> **TASK**
Exactly the lines from the one containing "Switch to the メニュー (220) tab" through the final line of the data below, with pictures omitted, make up the answer.

Collected data entries
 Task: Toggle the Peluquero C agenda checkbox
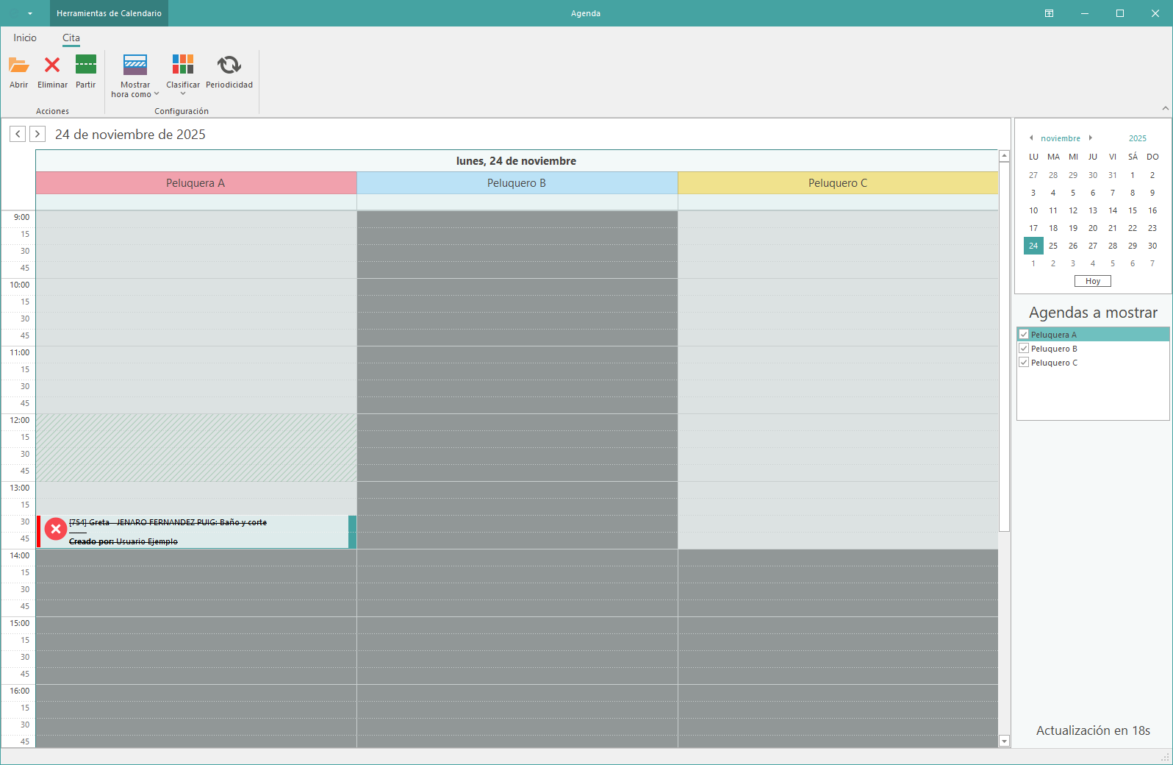tap(1024, 363)
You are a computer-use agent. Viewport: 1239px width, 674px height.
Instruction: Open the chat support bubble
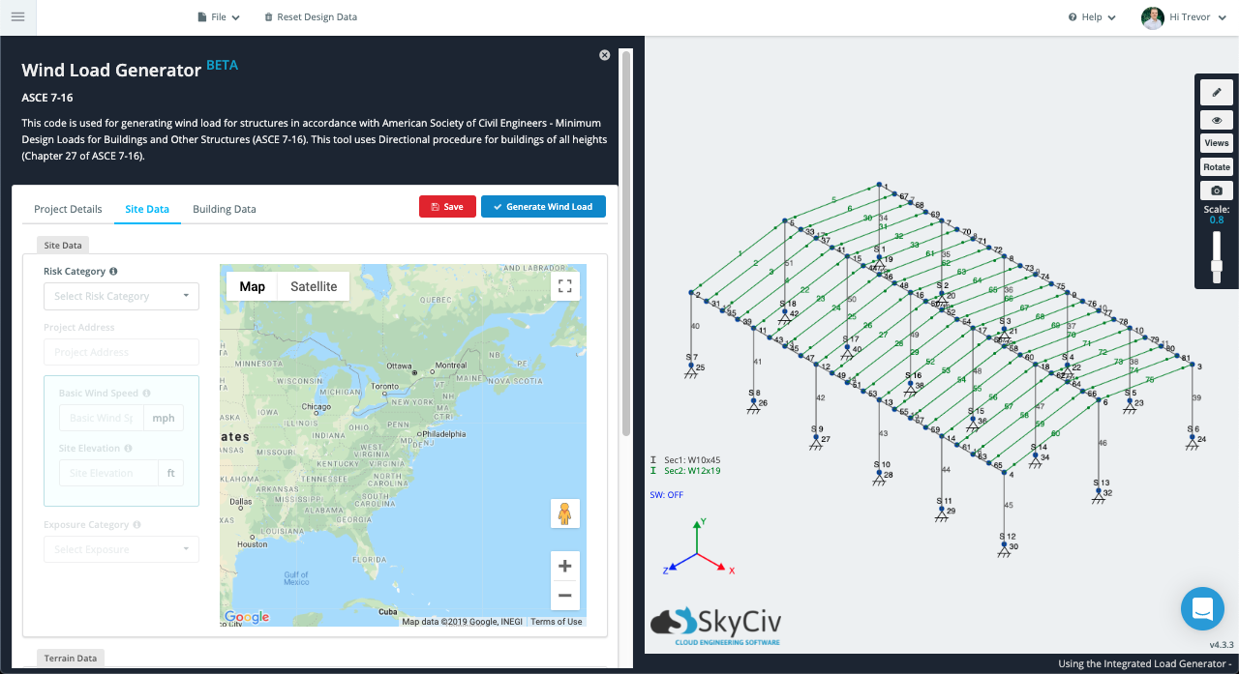(x=1202, y=608)
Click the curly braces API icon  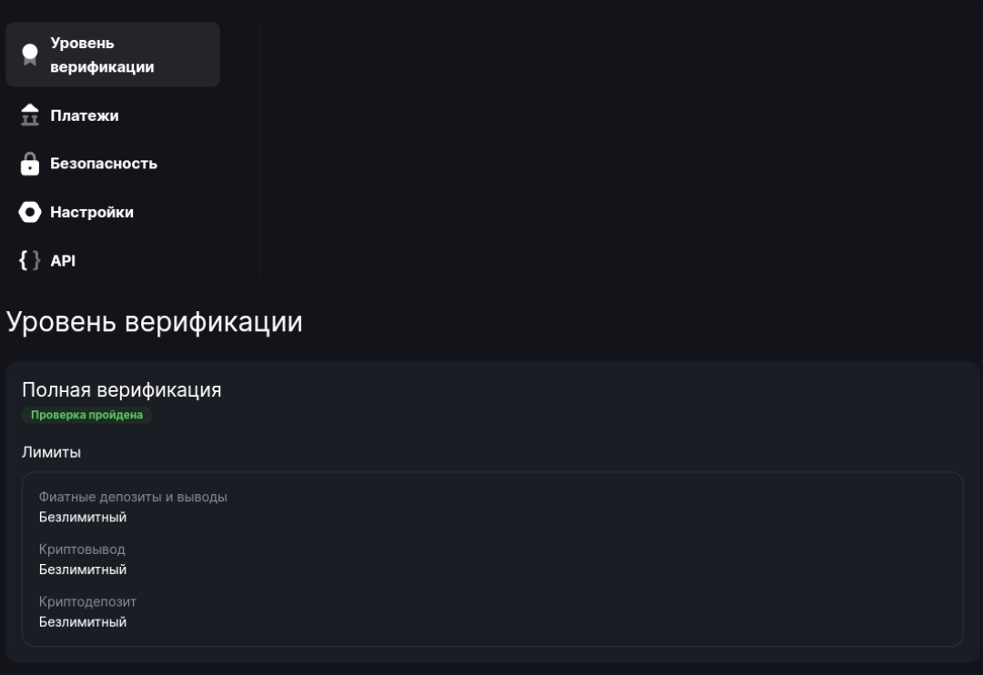[30, 260]
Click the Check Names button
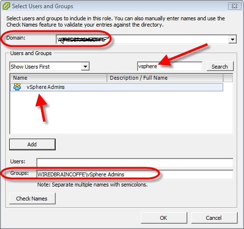 tap(32, 199)
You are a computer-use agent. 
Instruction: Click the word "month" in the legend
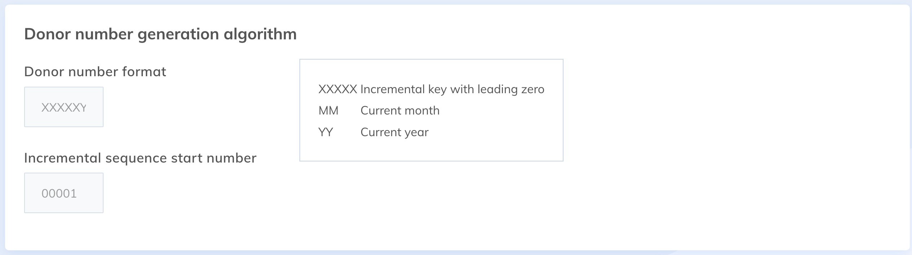click(424, 111)
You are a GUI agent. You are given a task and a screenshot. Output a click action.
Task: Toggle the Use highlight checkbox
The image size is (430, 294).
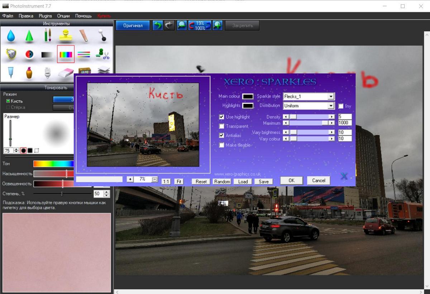click(222, 117)
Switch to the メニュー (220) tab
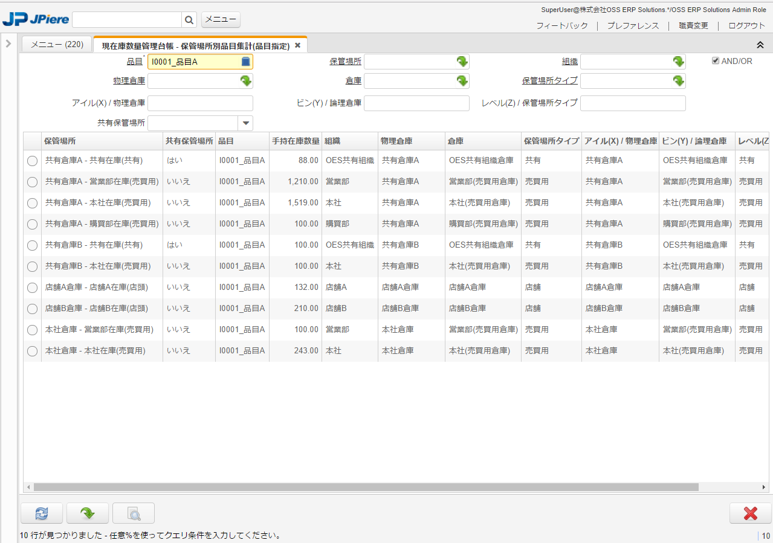773x543 pixels. (56, 43)
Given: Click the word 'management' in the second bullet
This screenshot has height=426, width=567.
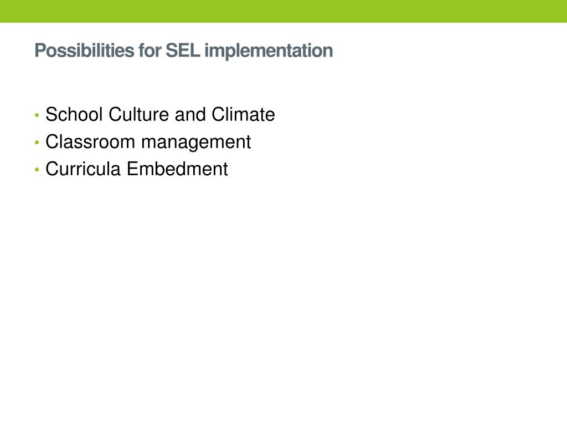Looking at the screenshot, I should (x=196, y=143).
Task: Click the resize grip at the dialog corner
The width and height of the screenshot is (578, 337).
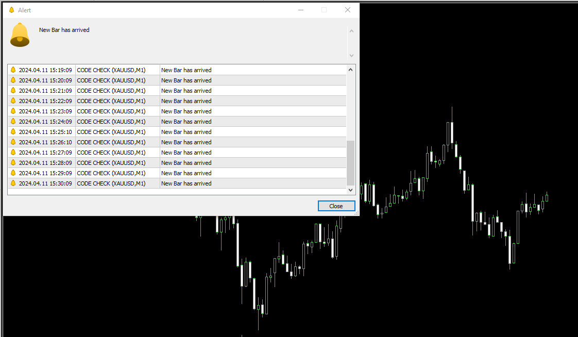Action: [356, 213]
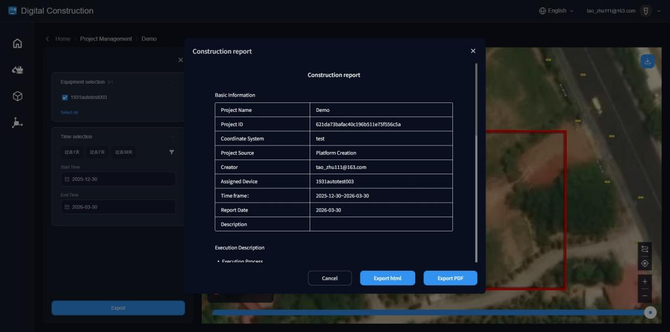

> **FINISHED TASK**
Switch to the メニュー (220) tab
773x543 pixels. (56, 43)
Given: Click the word 'management' in the second bullet
This screenshot has height=426, width=567.
Looking at the screenshot, I should (x=196, y=143).
Task: Click the resize grip at the dialog corner
The width and height of the screenshot is (578, 337).
Action: [356, 213]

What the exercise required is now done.